Wednesday, June 10, 2015

The Latest James Grippando - Cash Landing

Every year I get the latest James Grippando ARC (advanced reading copy).  And every year I enjoy the book.  I liken Grippando's stuff to comfort food.  His books typically rate anywhere from a 2.5 to a 3.0.  There might be a 3.25 on occasion, but his books are consistently within that .5 range.  And I'm okay with that.  I know what I'm going to get, and I get it.  Case closed.

This one, Cash Landing, centers on FBI agent Andie Henning.  And it predates the time when Andie meets Jack Swytek (still the most entertaining of Grippando's recurring characters).  Here's the plot.

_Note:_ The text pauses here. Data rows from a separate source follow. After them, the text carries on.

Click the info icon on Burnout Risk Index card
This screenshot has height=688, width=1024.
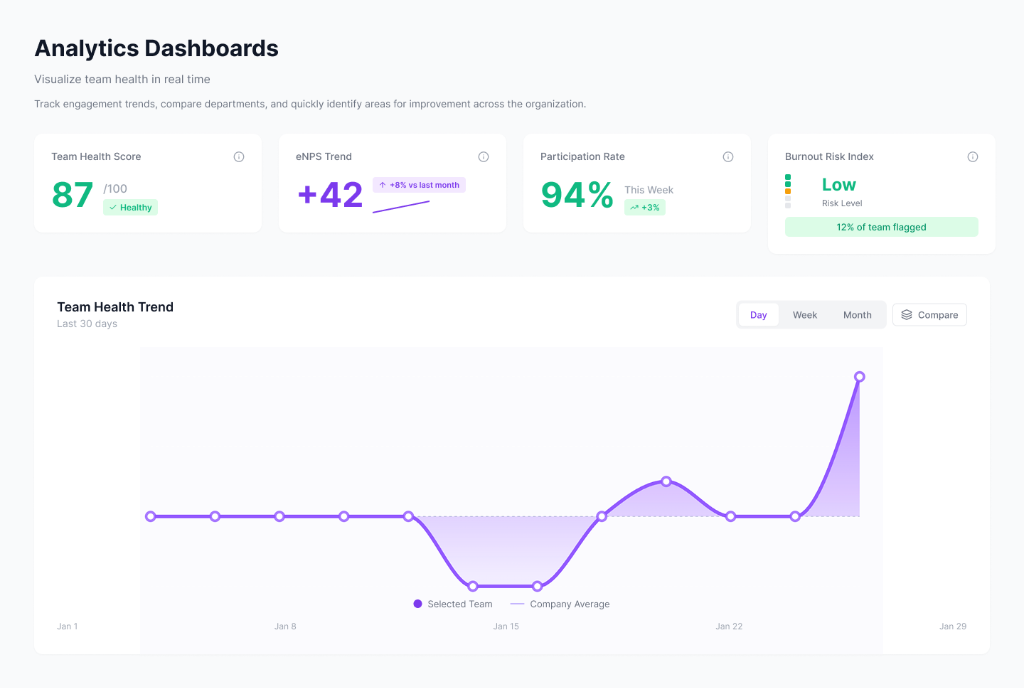(x=972, y=156)
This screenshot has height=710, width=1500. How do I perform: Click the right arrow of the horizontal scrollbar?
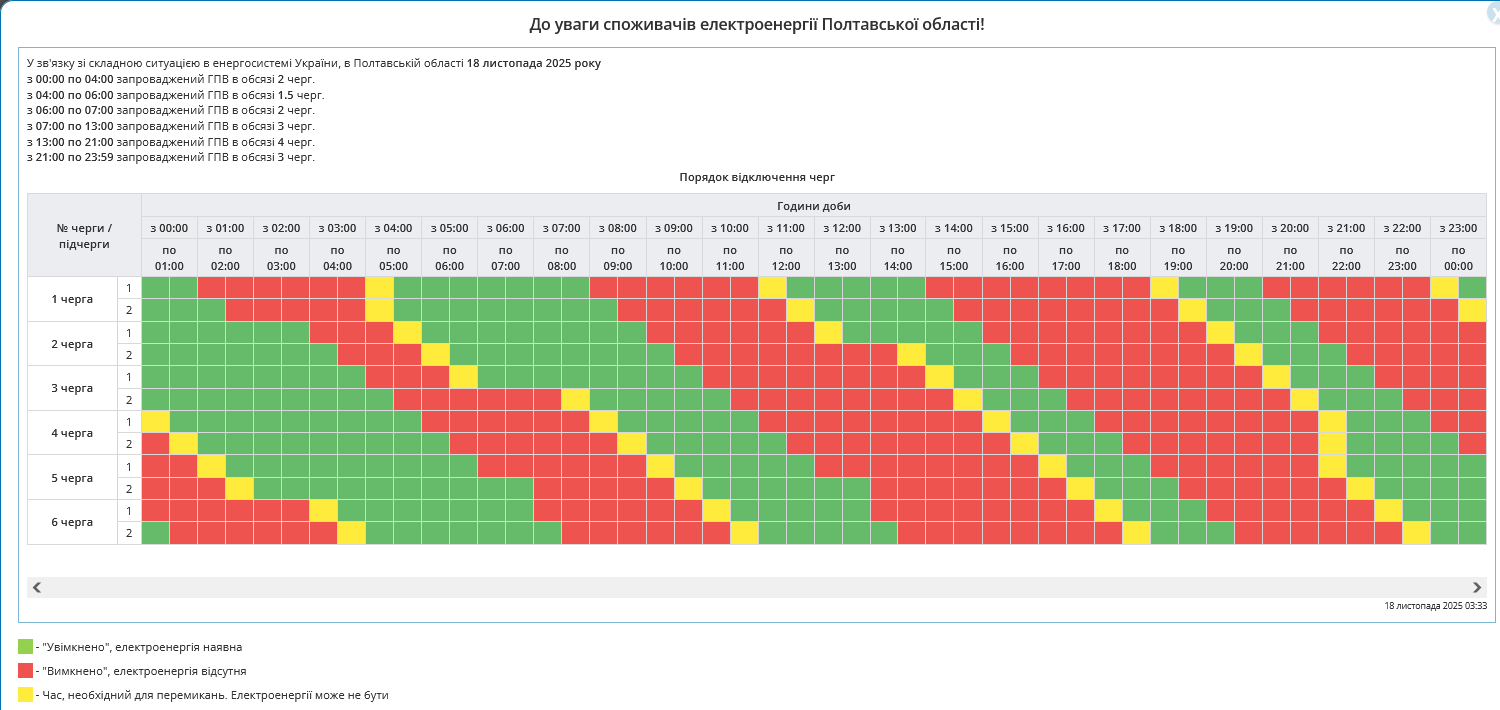1477,587
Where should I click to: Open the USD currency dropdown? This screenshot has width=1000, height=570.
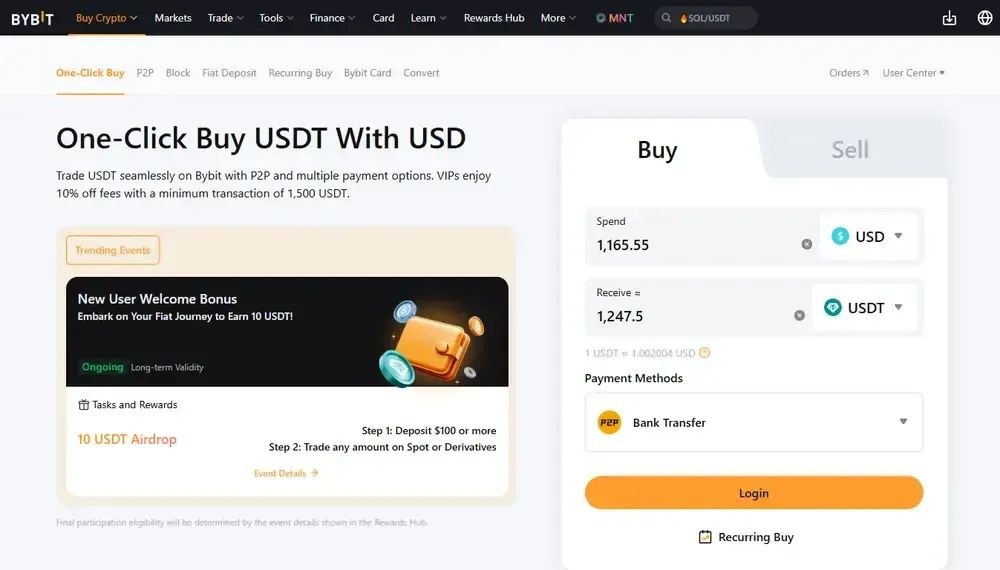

Every week, a hundred million dollars in cash arrives at Miami International Airport, shipped by German banks to the Federal Reserve. A select group of trusted workers moves the bags through Customs and loads them into armored trucks.

Ruban Betancourt has always played by the rules. But the bank taking his house and his restaurant business going bust has driven him over the edge. He and his wife deserve more than life has handed them, and he’s come up with a ballsy scheme to get it. With the help of an airport insider, he, his coke-head brother-in-law, Jeffrey, and two ex-cons surprise the guards loading the armored trucks and speed off with $7.4 million in the bed of a pickup truck.

Investigating the heist, FBI agent Andie Henning, newly transferred to Miami from Seattle, knows the best way to catch the thieves is to follow the money. Jeffrey’s drug addiction is as conspicuous as the Rolex watches he buys for dancers at the Gold Rush strip club. One of the ex-cons, Pinky Perez, makes no secret of his plan to own a swinger’s club—which will allow him carte blanche with his patrons’ wives. Levelheaded Ruban is desperately trying to lay low and hold things together. 

But Agent Henning isn’t the only one on their trail, and in the mob-meets-Miami fashion, these accidental thieves suddenly find themselves way in over their heads . . . and sinking fast.

I think it's interesting that Grippando makes the reader feel sympathy for the main armored truck robber.  We read all about him losing his house and his restaurant.  So you kind of understand why he feels the need to take matters into his own hands.  We do, of course, know that what he's doing is wrong.  But we still sort of root for him.

I did learn something from this book, though.  I found out that BOLO means "Be on the lookout."  I never knew that.  And I like Grippando's writing:  "Coils of razor wire stretched across the top like a man-eating slinky."  That's a good visual.

There aren't many surprises here.  That's okay.  Just enjoy it.  And the next one...and the next one.